## Trabalho pedido:
1. Reproduza do texto sobre o bloqueio, sem nenhuma alteração, o trecho de "A decisão de" a "Itamar Ben Gvir.".
2. De acordo com o texto sobre o bloqueio, quando o mecanismo de ajuda EUA-Israel deve entrar em vigor?
3. Prossiga com o texto sobre o bloqueio, escrevendo a parte que viria logo depois da última frase apresentada.

A decisão de suspender parcialmente o bloqueio provocou indignação entre os membros da coalizão de governo de Netanyahu, nomeadamente o Ministro da Segurança Nacional de Israel, Itamar Ben Gvir.
O ministro da segurança exigiu que a decisão fosse submetida a votação, mas foi recusado por Netanyahu.
"O primeiro-ministro está cometendo um erro grave com esta medida, que nem sequer conta com a maioria. Precisamos esmagar o Hamas e, ao mesmo tempo, não lhe dar oxigênio", disse Ben Gvir em um comunicado.
Após o anúncio do primeiro-ministro, a mídia hebraica informou que a retomada da ajuda era uma “medida temporária”.
Um alto funcionário israelense disse à Axios que esse "período de transição" é necessário enquanto o recém-anunciado mecanismo de ajuda EUA-Israel — amplamente condenado por grupos humanitários por seus controles restritivos — continua em desenvolvimento e não deve entrar em vigor antes do final deste mês.

## Dados apresentados:

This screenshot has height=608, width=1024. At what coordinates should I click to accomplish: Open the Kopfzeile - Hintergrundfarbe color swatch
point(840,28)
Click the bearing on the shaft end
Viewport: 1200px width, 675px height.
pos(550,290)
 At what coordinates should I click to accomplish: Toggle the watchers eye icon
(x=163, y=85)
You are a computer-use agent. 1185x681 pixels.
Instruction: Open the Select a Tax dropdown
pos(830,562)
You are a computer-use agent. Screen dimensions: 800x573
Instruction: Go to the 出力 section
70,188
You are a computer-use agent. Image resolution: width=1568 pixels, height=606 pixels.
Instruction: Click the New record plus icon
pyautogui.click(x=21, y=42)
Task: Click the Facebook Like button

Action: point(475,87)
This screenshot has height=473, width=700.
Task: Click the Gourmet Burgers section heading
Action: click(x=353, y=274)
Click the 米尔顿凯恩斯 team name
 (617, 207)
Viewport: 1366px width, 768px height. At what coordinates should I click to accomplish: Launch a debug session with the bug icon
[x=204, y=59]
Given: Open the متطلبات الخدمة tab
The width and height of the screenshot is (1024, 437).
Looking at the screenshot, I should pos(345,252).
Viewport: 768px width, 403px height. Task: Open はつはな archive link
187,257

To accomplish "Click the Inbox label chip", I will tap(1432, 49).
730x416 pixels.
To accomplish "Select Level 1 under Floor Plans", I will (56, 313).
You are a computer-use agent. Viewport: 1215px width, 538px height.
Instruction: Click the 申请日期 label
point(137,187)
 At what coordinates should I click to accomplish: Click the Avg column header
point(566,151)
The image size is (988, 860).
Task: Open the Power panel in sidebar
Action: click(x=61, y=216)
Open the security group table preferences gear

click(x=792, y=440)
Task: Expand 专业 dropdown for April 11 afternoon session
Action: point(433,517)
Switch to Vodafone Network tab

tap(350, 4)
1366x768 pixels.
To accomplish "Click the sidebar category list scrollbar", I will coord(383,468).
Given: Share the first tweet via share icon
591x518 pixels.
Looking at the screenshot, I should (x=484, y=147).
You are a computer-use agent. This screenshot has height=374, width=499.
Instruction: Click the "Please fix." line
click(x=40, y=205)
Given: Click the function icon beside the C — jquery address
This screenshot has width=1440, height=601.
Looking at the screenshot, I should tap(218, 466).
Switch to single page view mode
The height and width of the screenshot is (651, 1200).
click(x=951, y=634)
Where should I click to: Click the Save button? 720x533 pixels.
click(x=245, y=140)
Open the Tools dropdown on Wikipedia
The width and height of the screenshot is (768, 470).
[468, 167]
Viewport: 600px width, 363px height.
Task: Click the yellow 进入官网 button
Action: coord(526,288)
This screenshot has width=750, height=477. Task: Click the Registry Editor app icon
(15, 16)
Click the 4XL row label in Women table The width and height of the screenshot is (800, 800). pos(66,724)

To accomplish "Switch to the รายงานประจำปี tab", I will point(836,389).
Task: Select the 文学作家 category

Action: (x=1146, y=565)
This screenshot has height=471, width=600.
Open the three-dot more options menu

## Respostas por tarefa:
1.
A decisão de suspender parcialmente o bloqueio provocou indignação entre os membros da coalizão de governo de Netanyahu, nomeadamente o Ministro da Segurança Nacional de Israel, Itamar Ben Gvir.

2. Não antes do final deste mês.

3.
O mecanismo , chamado Fundação Humanitária de Gaza (GHF), envolve o uso de contratantes de segurança que fornecerão ajuda sob controles rígidos, em um esforço para evitar o suposto desvio de ajuda pelo Hamas — o que as agências da ONU disseram não haver evidências.
O Escritório das Nações Unidas para a Coordenação de Assuntos Humanitários (OCHA) afirmou que não participará do plano. "Não há razão para implementar um sistema que esteja em desacordo com o DNA de qualquer organização humanitária com princípios", disse o porta-voz Jens Laerke à BBC, acrescentando que a agência participará "apenas de esforços que estejam em consonância com nossos princípios".
Grupos humanitários disseram que o plano liderado pelos EUA e Israel é uma forma de punição coletiva e de militarização da ajuda que solidificará ainda mais o controle israelense sobre Gaza.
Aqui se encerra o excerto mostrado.